▶ _EXERCISE DESCRIPTION_
According to the court opinion below, on what date was the parties' settlement agreement made effective?

▶ _PASSAGE SHOWN_

'''

ZABLOTNEY v. WINDBER HOSPITAL, INC.

CourtDistrict Court, W.D. Pennsylvania
DecidedSeptember 30, 2024
Docket3:22-cv-00032
StatusUnknown

This text of ZABLOTNEY v. WINDBER HOSPITAL, INC. (ZABLOTNEY v. WINDBER HOSPITAL, INC.) is published on Counsel Stack Legal Research, covering District Court, W.D. Pennsylvania primary law. Counsel Stack provides free access to over 12 million legal documents including statutes, case law, regulations, and constitutions.

Bluebook
ZABLOTNEY v. WINDBER HOSPITAL, INC., (W.D. Pa. 2024).

Opinion

IN THE UNITED STATES DISTRICT COURT FOR THE WESTERN DISTRICT OF PENNSYLVANIA

BARBARA ZABLOTNEY, ) Plaintiff, V. Civil No. 3:22-cv-0032-SLH ) Judge Stephanie L. Haines WINDBER HOSPITAL, INC., ) Defendant.

OPINION Plaintiff Barbara Zablotney (“Zablotney”) commenced this action on March 3, 2022, filing a Complaint, ECF No. 1, against Defendant Windber Hospital, Inc. (“Windber Hospital”) that was ultimately amended on July 6, 2022. ECF No. 19. Zablotney, an individual suffering from a disability, alleged that Windber Hospital violated Title III of the Americans with Disabilities Act (“ADA”), Section 504 of the Rehabilitation Act, and Section 1557 of the Patient Protection and Affordable Care Act (“ACA”) by failing to provide her with adequate equipment, reasonable accommodation, and full and equal access to Windber Hospital’s services. ECF No. 19, § 3; ECF No. 39-15, 9 B. Zablotney sought (1) remediation of Windber Hospital’s practices, policies, and procedures; (2) declaratory, injunctive, compensatory, and equitable relief; and (3) attorney’s fees and costs. ECF No. 19 § 4. Ata settlement conference on July 11, 2023, the parties reached an agreement in principle as to injunctive relief and agreed to file a fee petition with the Court to resolve the issue of Zablotney’s attorneys’ fees. ECF No. 31. This resolution was memorialized by the parties in a settlement agreement and made effective September 27, 2023. See ECF No. 36; ECF No. 39-15.

'''

▶ _Collected data entries_
'''

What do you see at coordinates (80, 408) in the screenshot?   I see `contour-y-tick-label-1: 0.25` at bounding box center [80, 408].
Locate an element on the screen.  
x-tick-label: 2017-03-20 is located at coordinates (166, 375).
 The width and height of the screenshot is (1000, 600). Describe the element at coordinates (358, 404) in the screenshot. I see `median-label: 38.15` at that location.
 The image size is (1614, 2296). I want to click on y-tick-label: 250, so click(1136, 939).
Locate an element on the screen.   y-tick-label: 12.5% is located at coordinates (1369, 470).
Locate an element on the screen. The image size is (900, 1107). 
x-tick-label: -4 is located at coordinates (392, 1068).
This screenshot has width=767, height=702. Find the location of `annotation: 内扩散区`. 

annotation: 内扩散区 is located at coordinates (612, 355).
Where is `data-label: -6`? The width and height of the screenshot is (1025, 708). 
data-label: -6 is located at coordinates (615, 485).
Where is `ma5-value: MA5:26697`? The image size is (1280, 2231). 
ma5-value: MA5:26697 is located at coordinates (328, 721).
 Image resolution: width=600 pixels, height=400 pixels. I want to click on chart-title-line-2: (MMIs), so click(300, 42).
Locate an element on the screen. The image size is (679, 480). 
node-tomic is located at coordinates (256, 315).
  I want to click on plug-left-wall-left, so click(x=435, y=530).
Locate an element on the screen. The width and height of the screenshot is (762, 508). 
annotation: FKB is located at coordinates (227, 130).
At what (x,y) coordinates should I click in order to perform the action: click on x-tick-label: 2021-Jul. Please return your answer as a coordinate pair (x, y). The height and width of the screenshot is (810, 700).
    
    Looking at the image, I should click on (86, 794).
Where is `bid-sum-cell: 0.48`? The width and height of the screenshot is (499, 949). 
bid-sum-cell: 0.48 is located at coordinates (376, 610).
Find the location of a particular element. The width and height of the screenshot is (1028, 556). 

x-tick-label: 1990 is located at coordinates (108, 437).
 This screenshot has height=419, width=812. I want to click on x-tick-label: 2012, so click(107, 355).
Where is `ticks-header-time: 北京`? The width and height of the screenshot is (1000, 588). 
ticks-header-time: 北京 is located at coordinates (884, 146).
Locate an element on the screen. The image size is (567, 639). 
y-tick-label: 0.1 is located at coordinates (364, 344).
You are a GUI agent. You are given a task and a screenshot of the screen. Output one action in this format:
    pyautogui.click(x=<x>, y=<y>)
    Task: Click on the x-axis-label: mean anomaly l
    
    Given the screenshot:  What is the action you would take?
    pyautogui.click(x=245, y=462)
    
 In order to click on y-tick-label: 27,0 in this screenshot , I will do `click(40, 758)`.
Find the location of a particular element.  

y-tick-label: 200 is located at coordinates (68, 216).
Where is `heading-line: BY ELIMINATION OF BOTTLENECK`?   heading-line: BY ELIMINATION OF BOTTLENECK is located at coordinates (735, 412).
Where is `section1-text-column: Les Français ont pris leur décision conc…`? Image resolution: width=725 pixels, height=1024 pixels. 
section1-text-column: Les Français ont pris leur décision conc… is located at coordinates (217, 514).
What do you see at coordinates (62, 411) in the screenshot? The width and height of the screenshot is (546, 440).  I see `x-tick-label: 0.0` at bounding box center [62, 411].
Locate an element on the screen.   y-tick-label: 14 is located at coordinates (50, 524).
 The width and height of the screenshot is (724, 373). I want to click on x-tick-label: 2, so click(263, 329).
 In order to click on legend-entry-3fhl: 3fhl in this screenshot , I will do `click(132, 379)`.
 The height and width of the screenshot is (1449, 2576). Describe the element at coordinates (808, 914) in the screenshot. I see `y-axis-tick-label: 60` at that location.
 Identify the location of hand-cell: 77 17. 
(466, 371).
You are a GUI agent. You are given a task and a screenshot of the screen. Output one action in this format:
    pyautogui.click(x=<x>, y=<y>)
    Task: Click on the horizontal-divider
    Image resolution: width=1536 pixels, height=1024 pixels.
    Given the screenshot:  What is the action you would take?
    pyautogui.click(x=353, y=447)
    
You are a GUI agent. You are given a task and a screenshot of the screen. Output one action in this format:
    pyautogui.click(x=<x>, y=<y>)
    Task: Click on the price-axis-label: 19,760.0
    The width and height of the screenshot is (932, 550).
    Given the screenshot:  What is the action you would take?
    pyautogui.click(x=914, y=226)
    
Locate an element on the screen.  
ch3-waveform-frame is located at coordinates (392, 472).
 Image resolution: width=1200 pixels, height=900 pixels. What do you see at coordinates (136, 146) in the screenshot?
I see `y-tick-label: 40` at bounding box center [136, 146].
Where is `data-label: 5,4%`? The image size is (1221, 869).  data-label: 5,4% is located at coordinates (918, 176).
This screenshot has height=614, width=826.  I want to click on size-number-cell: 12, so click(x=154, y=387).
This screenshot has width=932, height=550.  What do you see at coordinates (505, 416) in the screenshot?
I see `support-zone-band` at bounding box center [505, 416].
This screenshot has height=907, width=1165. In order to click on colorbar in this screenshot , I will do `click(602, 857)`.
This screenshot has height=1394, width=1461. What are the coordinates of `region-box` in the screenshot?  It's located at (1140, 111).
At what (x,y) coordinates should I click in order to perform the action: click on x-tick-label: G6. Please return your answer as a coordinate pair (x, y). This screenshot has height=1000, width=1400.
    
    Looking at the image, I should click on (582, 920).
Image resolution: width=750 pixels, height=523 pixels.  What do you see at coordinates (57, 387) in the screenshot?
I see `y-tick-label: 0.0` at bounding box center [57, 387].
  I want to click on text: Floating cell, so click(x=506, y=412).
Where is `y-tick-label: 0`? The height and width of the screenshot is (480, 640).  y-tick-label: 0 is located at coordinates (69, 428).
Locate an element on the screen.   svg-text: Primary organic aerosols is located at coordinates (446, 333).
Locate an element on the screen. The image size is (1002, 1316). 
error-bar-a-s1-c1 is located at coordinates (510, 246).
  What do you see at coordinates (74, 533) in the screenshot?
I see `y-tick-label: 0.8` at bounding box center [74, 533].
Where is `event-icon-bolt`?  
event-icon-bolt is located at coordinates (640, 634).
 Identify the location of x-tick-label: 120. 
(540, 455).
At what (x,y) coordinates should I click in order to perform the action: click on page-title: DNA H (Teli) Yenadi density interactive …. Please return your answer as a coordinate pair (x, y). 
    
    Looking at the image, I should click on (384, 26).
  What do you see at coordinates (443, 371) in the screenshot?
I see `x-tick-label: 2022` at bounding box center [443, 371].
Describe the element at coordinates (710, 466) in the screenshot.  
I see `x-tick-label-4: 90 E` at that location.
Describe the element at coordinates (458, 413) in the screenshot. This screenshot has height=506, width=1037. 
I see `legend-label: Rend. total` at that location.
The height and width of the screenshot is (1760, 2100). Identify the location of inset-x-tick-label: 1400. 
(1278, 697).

'''

▶ _EXERCISE RESULT_
September 27, 2023